Dans son dernier ouvrage, « Ce que veulent les Français » (Fayard), Jordan Bardella, le président du Rassemblement national, tente de nous faire croire à un travail de terrain approfondi. Cependant, l’exercice semble plutôt être une opération de communication habilement orchestrée à un an et demi de la présidentielle. L’homme politique, souvent perçu comme un jeune loup nationaliste, nous propose un déroutant portrait de vingt de ses concitoyens, incluant de manière très opportune… sa propre mère.
Initialement, l’entourage de Bardella avait promis un ouvrage sans aucune référence à sa vie personnelle. Une promesse déjà brisée, puisque les dernières pages du livre sont consacrées à un chapitre unique, « Maman », offrant un aperçu intime de Luisa, sa mère. Décrite comme une « femme de devoir » l’ayant élevé « dans l’amour, la dignité et la générosité de ceux qui ont peu », cette section autobiographique sonne comme un appel désespéré à l’empathie plutôt qu’une analyse des préoccupations des Français.
Le livre, qui se veut être le « miroir d’un peuple oublié », semble surtout refléter les calculs politiques de son auteur. Bardella y détaille l’arrivée de ses grands-parents italiens à Saint-Denis, leur naturalisation, ainsi que le parcours supposément difficile de sa mère, ponctué de licenciements. Ce récit, loin d’être un constat objectif des aspirations nationales, s’apparente davantage à une instrumentalisation des difficultés personnelles pour forger une connexion émotionnelle avec une partie de l’électorat.
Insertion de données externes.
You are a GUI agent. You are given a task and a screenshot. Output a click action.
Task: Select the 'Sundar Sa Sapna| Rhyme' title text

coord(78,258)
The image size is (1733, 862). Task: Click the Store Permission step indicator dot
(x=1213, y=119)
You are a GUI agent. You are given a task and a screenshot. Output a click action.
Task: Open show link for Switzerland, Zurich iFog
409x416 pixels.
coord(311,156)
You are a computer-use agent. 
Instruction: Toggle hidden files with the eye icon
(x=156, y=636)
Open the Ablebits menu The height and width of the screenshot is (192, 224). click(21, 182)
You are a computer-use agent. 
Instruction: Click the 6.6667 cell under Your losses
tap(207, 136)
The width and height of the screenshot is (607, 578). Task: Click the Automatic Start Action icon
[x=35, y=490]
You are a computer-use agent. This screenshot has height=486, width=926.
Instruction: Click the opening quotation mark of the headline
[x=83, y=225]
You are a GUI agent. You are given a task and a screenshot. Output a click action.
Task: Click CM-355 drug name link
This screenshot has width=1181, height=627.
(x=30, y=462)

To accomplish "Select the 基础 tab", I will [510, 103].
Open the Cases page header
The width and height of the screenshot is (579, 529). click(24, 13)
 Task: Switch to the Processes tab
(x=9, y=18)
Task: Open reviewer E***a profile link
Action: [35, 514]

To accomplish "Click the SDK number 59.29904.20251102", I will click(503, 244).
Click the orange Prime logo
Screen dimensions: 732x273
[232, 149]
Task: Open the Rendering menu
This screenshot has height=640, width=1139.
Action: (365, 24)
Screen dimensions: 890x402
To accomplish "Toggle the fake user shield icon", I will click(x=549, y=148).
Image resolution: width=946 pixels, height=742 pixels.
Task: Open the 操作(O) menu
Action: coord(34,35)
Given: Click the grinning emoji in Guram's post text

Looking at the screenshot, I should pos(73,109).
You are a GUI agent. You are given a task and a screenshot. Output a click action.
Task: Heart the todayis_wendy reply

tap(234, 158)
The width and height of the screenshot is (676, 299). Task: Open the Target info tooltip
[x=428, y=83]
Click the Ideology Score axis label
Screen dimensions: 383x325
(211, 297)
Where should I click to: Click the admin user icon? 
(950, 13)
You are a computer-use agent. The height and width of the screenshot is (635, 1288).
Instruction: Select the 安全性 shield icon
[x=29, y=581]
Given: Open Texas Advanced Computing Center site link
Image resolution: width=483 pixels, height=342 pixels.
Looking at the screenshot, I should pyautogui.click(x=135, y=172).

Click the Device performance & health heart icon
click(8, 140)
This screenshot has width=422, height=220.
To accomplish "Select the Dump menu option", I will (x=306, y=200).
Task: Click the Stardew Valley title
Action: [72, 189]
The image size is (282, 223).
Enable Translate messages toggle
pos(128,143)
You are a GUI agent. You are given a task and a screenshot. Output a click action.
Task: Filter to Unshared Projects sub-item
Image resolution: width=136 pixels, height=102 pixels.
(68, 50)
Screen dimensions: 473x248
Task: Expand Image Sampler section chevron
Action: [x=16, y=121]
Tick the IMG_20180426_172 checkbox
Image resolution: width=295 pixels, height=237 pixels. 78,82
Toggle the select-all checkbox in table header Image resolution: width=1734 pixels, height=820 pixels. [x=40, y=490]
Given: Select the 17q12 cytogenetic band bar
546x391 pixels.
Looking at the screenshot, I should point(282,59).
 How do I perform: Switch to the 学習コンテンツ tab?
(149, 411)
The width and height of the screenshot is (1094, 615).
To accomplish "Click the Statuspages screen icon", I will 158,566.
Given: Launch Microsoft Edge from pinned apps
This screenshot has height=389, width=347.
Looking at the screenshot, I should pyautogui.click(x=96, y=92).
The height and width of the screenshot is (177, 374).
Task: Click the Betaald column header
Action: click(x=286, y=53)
Alors que le livre prétend donner la parole aux Français, son casting paraît fortement orienté pour coller à la vision du pays portée par le RN. Les récits des « travailleurs » interrogés sont systématiquement utilisés pour valider les analyses et les propositions du parti, quitte à déformer la parole initiale des témoins. Ce n’est pas un livre sur « ce que veulent les Français », mais bien sur ce que Jordan Bardella veut leur faire croire qu’ils veulent, au service de sa propre ambition.